Kenyan golfer (born 1955)

Rose Naliaka (born c. 1955) is a former professional golfer and current golf coach from Kenya. Naliaka is distinguished for becoming Kenya's first female professional golfer.

== Biography ==
Naliaka grew up in Kitale and was raised by her grandmother. In 1980, Naliaka took up golf after admiring the makeup case a friend won from a golf competition. Naliaka eagerly took up the sport in an effort to win the same prize. After watching the men play, she modeled their technique, and won five golf balls as a prize. The experience inspired her to continue to learn the sport.

=== Amateur golf ===
At age 28, she decided to become a golfer. After Naliaka started her career as a teacher and administrator, she found a golf course nearby where she could train. It took six months to receive her handicap. Naliaka reportedly did not consider having golf lessons, and was self-taught.

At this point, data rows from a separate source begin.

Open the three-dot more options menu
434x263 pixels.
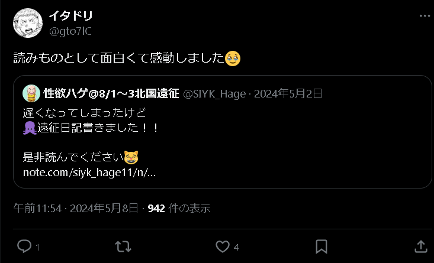coord(425,16)
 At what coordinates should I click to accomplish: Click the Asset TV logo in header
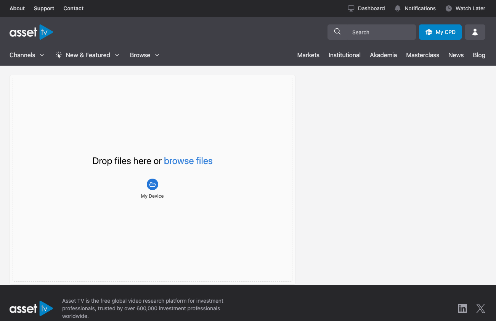click(31, 32)
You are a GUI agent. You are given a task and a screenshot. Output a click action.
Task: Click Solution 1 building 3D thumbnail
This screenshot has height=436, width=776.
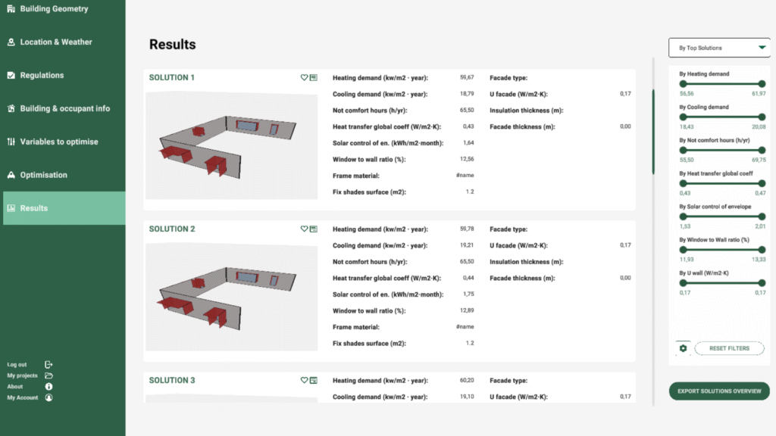click(231, 146)
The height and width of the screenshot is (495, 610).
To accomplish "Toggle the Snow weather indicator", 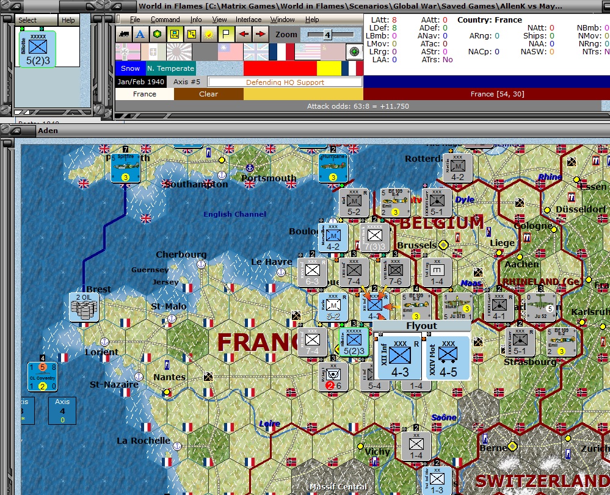I will (x=129, y=68).

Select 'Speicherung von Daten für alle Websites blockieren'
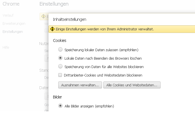coord(60,66)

In 1984, less than two years after she first tried to golf, she was selected for the Kenyan National team. Between 1988 and 2004, Naliaka would be named Kenya's Lady Golfer of the year 15 times. In 2001, she won the Uganda Amateur Ladies Open. In 2002, she won the All Africa Challenge Trophy. In 2004, she won the Uganda Ladies Open title for the fourth time.

=== Professional career ===
Naliaka played competitive amateur golf until 2005, when she became a professional player. By that point, she had won most of the country's national competitions, including winning the Kenya Ladies Open seven times. In turning professional, Naliaka became the first female professional golfer in Kenyan history. As a professional, Naliaka became the first Kenyan to play in the Women's World Cup of Golf. Naliaka would go on to be a Dubai Ladies Open champion.

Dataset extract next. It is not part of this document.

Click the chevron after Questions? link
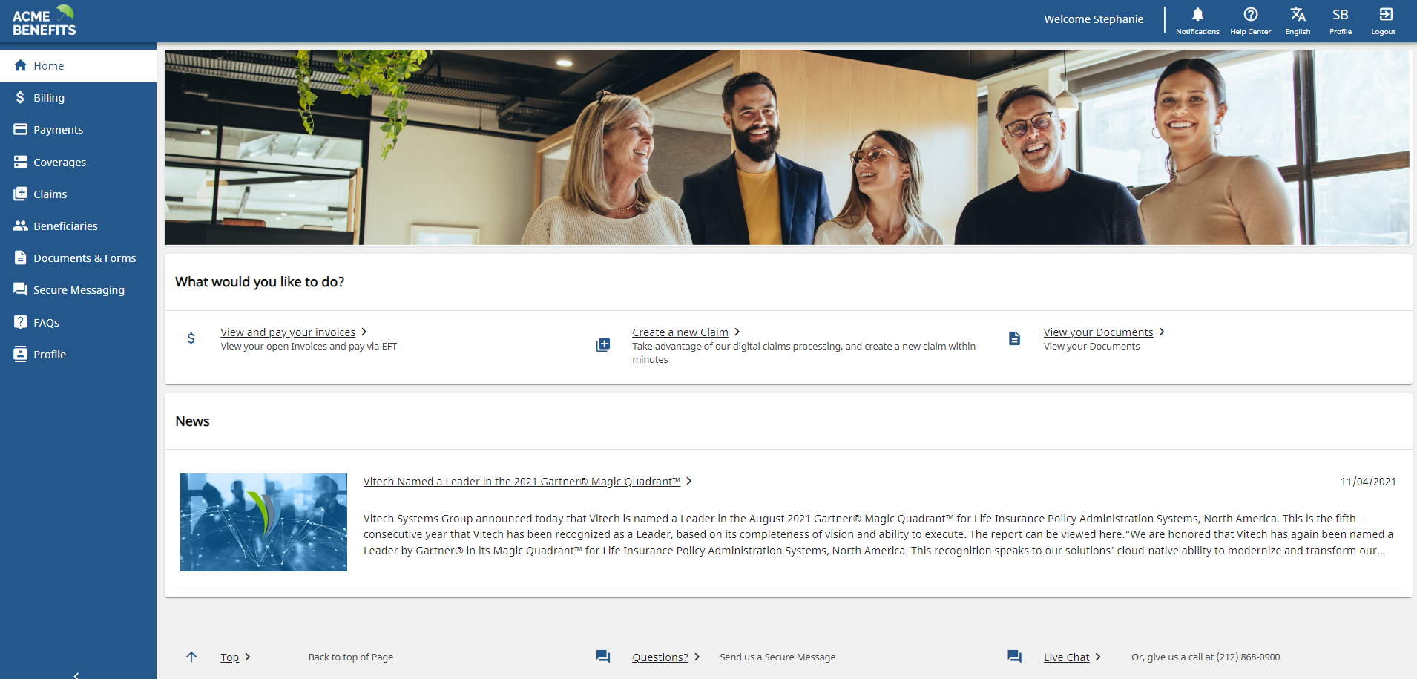1417x679 pixels. click(697, 657)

=== Rose Naliaka Golf Academy ===
In 2006, Naliaka founded the Rose Naliaka Foundation and the Rose Naliaka Golf Academy, where she trains the next generation of golfers, and brings the sport to disadvantaged girls. Naliaka was inspired to create the academy, after her two adopted children, Naomi Wafula and Mary Monari, took up the game. Her daughters would follow her mother to the golf course, where Wafula began to play the game at age six. The academy began with two sets of donated clubs by a friend who had worked at the US Embassy in Nairobi. She later limited her professional competition to focus entirely on the Foundation and Academy.

In 2010, Naliaka retired from her career at BBC Monitoring to focus entirely on the Golf Academy. In 2011, she was awarded the Community Hero awards at Kenya's Sports Personality of the Year awards, for her work with the Foundation and Golf Academy. Some of the students she has coached in the Naliaka Academy have gone on to play golf internationally, including Sarah Kanyereri, who plays for St. Thomas University's women's golf team in the United States.

In 2023, Naliaka retired from professional golf, but continues to golf competitively. In January 2025 at age 70, Naliaka won the Nyali Golf and Country Club Chairman's Prize, beating a field of 252 players.